##### ENTRIES SUPPLIED #####

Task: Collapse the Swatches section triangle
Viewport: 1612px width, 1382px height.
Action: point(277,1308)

#####
##### ENTRIES SUPPLIED #####

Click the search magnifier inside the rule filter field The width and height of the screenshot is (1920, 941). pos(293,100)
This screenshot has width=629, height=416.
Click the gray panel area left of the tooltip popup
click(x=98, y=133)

#####

AIM OF THE TASK
Can you shift every coordinate in the answers up by 12 and write out again only the part of the data that opens with the line containing "Click the search" and closes with the line containing "click(x=98, y=133)", both of those lines and the requests included?

RESULT FOR THIS EXERCISE
Click the search magnifier inside the rule filter field The width and height of the screenshot is (1920, 941). pos(305,112)
This screenshot has width=629, height=416.
Click the gray panel area left of the tooltip popup
click(x=110, y=145)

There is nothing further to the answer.